The Investment Company Act of 1940 (ICA) has many practical implications in the realm of corporate law. The ICA was enacted by Congress and subsequently interpreted by the Securities and Exchange Commission (SEC) over the years. It was designed to regulate entities whose primary business is investing, reinvesting, owning, holding or trading securities.

Companies that meet the definition of an “investment company” under the ICA are subject to many restrictions on their activities. Entities that may be particularly prone to classification as an “investment company” under the ICA include:

  • Financial service firms that hold investment securities
  • Companies with minority ownership stakes in portfolio investments
  • Companies that have recently downsized or sold assets, resulting in increased ownership percentages in investment securities
  • Companies that operate through joint ventures or non-wholly owned subsidiaries

The analysis of whether an entity falls under the regulations of the ICA involves two principal tests—a subjective test and an objective test. An entity that meets the criteria of being an investment company under either test must register under the ICA unless it satisfies one of the exclusions from ICA registration. As a practical matter, businesses generally try to avoid being subject to the onerous requirements of the ICA.

The subjective test is set forth in Section 3(a)(1)(A) of the ICA. It involves a five-factor test, known as the Tonopah test, for assessing whether an entity is “engaged primarily in the business” of investing, reinvesting or trading in securities. While the determination is facts and circumstances based, the SEC typically places greater weight on the first two criteria of the Tonopah test.
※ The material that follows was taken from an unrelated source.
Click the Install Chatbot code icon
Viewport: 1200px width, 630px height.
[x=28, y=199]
  • Assets: Percentage of the entity’s assets composed of investment securities
  • Income: Percentage of the entity’s income derived from investment securities
  • Activities: Activities of entity’s officers and directors
  • Public Statements: Entity’s public representation of policy in SEC filings, press releases, and other public disclosures
  • History: Entity’s historical development and activities

The objective test is set forth in Section 3(a)(1)(C) of the ICA. Also known as the balance sheet test, it involves meeting a 40% asset threshold. An entity will be deemed an inadvertent investment company if it is engaged in the business of investing, reinvesting or trading securities and owns securities having a value exceeding 40% of the value of the entity’s total assets.
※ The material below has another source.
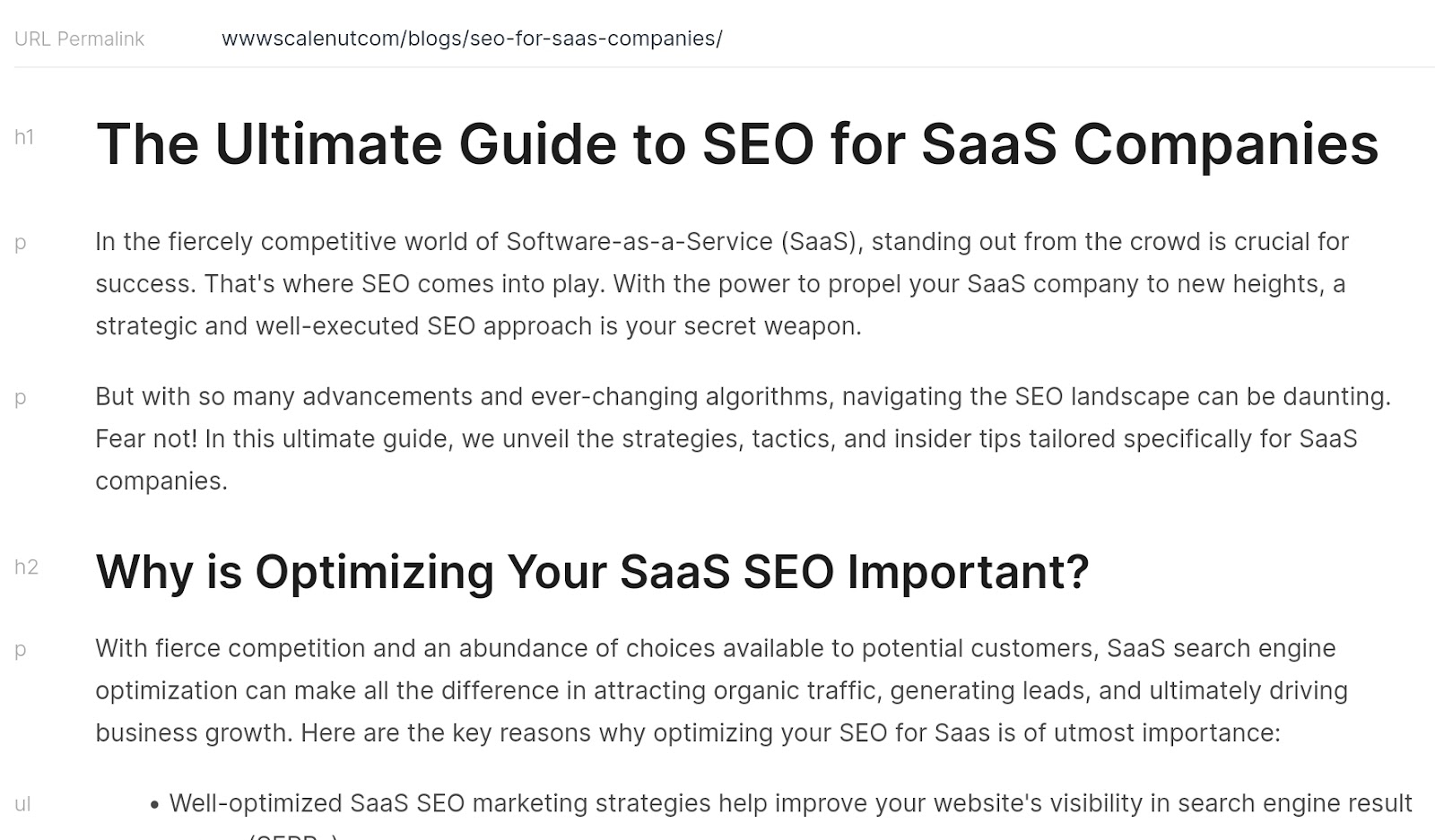Click the h2 block tag marker
Screen dimensions: 1435x840
pos(26,567)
There is also an alternative objective test, which provides an exception for companies unable to comply with the 40% asset test. The goal is to avoid burdensome restrictions on companies that are clearly not intended to be classified as investment companies. Rule 3a-1 provides a safe harbor from investment company status if: (i) no more than 45% of the value of an entity’s total assets consists of certain securities and (ii) no more than 45% of the entity’s net income after taxes for the last 4 fiscal quarters is derived from certain securities.
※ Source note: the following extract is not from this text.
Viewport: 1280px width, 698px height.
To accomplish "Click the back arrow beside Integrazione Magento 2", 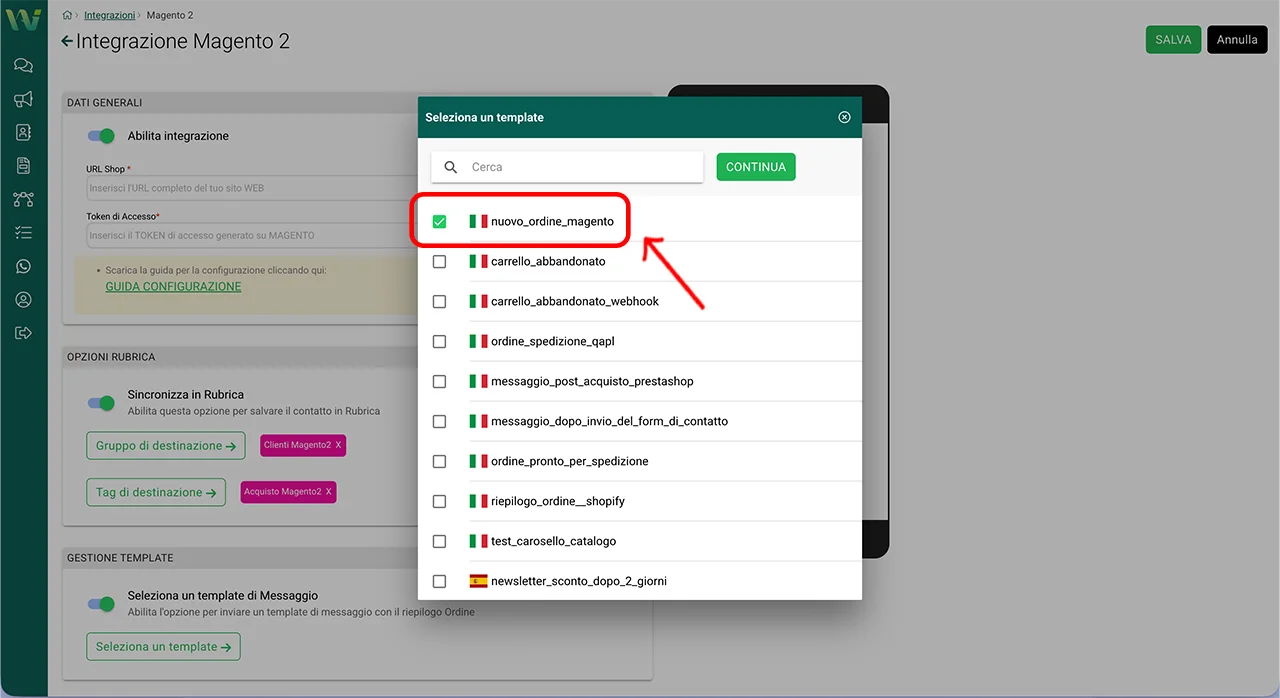I will pos(67,41).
There are a number of exemptions from registration under the ICA that entities may rely on. These exceptions include:

  • Section 3(b)(1) – Exception for entities primarily engaged in a business other than investing, reinvesting, owning, holding or trading securities
  • Section 3(b)(2) – Exemption if an entity gets an affirmative ruling from the SEC that it is not deemed an investment company
  • Section 3(c)(1) – Exempts an entity whose outstanding securities are beneficially held by fewer than 100 security holders
  • Section 3(c)(7) – Exempts an entity whose outstanding securities are held exclusively by persons who meet the definition of “qualified purchasers”
  • Section 3(c)(9) – Exemption if substantially all of the entity’s business consists of holding oil and gas interests
  • Rule 3a-2 – Exception for transient investment companies
  • Rule 3a-5 – Exception for finance subsidiaries
  • Rule 3a-8 – Exception for research & development companies

An entity that meets the definition of an “investment company” and therefore regulated by the ICA is subject to restrictions regarding the issuance of dividends, affiliate transactions, corporate governance, and capital structure. It is important for a company’s legal counsel to have a thorough understanding of the various tests for determining investment company status as well as the exemptions from registration under the ICA.